I’d only run Cap10k once before in 2016. Since then, I’d gotten into marathons and half marathons, and often times, the Boston Marathon was the same weekend as the Cap10k and we’d be up in Boston. In 2019 the Cap10k was canceled because of an amazing thunderstorm that rolled in that morning. I was ready to race that morning, so I ran my own Cap30k around the neighborhood in the thunderstorm. The 2020 and 2021 races were canceled because of COVID.
I qualified for this year’s Boston Marathon my a large margin, but we’re not going to Boston this week because prom is on Saturday, and Maly’s 18th birthday is on Marathon Monday. So I decided I’d sign up for our hometown 10k this year. I didn’t write out a training plan for myself for the race, but I trained for it. I did some hill workouts, and a lot of interval workouts; some on my own, and some with the Run Texas Track Club. I threw in a hard tempo late in the block to see if I could sustain a pace that might bring a sub-37-minute time.
I changed my race plan to sub-38 the week of the race, thinking that goal should be achievable, and if I could get somewhere around 37:30, that could probably get me a spot on the podium in my age division.

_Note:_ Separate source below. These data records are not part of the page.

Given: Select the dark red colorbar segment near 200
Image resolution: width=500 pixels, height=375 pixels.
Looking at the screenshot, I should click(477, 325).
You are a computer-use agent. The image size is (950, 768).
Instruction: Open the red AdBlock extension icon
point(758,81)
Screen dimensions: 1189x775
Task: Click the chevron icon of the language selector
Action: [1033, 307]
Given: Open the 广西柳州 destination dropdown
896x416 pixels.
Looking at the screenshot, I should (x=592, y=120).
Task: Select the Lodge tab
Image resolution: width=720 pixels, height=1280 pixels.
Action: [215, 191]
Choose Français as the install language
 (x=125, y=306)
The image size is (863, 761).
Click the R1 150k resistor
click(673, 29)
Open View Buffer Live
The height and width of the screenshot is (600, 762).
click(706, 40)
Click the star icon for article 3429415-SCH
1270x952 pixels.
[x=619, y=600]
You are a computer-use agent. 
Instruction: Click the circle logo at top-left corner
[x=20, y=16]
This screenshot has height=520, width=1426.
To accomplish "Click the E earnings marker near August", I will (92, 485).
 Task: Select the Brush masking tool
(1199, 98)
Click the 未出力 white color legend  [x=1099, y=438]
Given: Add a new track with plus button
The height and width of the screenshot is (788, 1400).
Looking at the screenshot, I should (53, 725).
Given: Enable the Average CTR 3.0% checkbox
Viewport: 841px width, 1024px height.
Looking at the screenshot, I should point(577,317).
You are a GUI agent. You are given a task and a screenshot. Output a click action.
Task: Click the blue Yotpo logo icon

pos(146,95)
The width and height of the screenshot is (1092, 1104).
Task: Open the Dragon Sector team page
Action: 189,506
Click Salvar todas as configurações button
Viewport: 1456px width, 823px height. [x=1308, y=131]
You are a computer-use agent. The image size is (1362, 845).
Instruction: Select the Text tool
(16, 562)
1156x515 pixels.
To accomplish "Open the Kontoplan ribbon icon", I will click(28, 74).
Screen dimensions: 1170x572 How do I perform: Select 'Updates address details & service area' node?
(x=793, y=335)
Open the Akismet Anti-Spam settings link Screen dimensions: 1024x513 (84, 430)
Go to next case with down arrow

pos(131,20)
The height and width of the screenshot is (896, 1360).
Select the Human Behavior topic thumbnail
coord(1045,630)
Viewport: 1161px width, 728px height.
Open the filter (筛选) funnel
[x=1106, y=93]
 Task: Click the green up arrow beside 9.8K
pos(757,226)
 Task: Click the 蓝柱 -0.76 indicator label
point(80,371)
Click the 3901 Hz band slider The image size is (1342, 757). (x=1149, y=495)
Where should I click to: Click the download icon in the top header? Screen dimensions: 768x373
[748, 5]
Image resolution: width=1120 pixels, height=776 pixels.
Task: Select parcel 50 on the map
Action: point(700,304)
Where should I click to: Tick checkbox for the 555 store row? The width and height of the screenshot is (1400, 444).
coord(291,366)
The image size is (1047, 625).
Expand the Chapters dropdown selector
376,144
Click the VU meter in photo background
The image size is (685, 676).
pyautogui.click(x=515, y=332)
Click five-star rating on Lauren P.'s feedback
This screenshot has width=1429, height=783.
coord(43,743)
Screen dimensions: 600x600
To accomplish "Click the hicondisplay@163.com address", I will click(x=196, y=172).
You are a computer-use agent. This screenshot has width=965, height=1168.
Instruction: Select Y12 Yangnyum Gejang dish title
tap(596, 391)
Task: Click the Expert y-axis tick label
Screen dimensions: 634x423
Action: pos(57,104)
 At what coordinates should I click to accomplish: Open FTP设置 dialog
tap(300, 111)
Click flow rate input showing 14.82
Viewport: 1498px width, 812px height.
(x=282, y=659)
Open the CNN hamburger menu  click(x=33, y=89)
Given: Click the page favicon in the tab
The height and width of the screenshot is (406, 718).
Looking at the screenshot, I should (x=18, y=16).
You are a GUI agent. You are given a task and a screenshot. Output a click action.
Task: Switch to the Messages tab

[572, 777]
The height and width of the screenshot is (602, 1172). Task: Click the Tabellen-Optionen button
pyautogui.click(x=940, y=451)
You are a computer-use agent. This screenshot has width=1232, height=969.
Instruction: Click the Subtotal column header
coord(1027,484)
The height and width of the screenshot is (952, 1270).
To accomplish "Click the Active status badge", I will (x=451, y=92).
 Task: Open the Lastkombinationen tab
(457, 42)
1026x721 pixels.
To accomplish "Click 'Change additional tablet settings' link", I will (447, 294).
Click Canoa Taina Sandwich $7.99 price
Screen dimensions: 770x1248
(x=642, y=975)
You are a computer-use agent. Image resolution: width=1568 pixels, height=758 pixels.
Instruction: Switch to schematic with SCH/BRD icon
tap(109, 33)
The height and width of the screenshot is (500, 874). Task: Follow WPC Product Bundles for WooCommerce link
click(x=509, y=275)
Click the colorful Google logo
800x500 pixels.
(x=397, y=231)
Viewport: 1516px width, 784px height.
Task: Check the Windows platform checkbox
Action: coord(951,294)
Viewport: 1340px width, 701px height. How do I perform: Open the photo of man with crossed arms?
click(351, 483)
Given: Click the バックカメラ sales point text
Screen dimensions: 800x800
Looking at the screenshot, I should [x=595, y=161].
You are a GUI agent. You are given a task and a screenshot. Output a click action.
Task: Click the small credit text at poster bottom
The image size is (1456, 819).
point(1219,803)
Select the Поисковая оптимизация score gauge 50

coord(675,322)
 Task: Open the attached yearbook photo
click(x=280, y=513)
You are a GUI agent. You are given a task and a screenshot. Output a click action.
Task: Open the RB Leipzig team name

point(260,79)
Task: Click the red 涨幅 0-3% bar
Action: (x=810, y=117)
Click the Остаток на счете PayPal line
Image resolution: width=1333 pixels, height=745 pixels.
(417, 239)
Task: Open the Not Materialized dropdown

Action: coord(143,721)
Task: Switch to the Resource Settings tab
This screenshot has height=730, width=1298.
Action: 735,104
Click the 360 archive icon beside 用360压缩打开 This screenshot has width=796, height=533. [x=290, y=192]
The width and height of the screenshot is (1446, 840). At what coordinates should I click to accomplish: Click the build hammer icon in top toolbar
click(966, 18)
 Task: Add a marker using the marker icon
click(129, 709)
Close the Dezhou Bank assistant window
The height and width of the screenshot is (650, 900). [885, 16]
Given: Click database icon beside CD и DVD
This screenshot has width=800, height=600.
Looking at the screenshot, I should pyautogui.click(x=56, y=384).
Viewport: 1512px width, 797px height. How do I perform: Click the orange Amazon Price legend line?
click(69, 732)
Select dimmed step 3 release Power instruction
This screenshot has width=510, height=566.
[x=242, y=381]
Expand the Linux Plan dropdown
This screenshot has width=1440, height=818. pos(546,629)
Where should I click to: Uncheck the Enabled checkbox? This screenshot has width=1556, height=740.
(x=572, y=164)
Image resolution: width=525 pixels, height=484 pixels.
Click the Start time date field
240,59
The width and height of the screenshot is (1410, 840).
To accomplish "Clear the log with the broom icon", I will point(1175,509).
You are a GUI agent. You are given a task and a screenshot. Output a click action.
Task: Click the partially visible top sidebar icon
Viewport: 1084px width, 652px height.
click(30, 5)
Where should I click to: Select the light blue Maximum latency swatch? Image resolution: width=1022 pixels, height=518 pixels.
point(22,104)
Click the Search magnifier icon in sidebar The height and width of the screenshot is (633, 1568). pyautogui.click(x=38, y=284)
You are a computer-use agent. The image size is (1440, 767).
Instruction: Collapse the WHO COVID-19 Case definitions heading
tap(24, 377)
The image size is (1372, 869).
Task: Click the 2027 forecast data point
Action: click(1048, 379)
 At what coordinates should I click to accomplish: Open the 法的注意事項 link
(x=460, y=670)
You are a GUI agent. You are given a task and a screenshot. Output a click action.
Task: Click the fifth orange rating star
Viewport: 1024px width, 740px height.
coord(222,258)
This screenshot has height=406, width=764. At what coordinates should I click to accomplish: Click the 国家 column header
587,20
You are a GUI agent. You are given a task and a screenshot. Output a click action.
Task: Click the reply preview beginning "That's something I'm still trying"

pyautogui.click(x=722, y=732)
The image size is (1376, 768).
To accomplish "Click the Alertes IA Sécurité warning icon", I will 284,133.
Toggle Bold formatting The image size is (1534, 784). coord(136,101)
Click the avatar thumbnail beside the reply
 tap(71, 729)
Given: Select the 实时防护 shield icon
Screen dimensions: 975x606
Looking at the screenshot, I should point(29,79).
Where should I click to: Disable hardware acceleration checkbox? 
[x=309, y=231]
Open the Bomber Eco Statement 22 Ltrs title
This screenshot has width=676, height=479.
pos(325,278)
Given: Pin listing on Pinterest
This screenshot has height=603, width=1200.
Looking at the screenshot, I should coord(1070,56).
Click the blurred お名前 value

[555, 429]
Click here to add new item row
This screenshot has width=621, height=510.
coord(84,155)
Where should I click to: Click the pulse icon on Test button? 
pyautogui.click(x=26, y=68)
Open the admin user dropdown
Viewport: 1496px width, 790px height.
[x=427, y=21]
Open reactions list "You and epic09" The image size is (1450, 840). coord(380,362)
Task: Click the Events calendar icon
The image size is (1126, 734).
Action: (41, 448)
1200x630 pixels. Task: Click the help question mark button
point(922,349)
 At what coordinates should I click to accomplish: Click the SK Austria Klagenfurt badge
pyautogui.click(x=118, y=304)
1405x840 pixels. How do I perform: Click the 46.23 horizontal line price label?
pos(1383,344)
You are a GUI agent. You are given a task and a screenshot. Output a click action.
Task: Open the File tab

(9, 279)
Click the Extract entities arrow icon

I was wrong. I was basing my 37:30 on the two years’ prior results. My age division showed up this year and dropped the hammer. I knew who two of my competitors were, and we were all lined up at the very front, and I tried to stay tucked in behind them when the gun went off, but they charged strong up the hills and I lost sight of them both before the 5k split. I held out hope though, thinking they might be first and second, and I could secure a 3rd place spot, but there were two other guys in the field that were up ahead and put me in 5th place.
It was fun race. Everyone charged out hot in the first mile. I knew I couldn’t keep that pace, so I dialed it back but stayed strong and settled into my race pace when the hills hit us after the first mile. I was damn near gassed at mile 4, but knew I had a flat remainder of the course, and there was no one near me, and I didn’t want anyone to pass me that late in the race, so I just gutted it out and told myself to hang on for 12 more minutes.
I PR’d the 10k in 37:17 (previous PR of 37:22).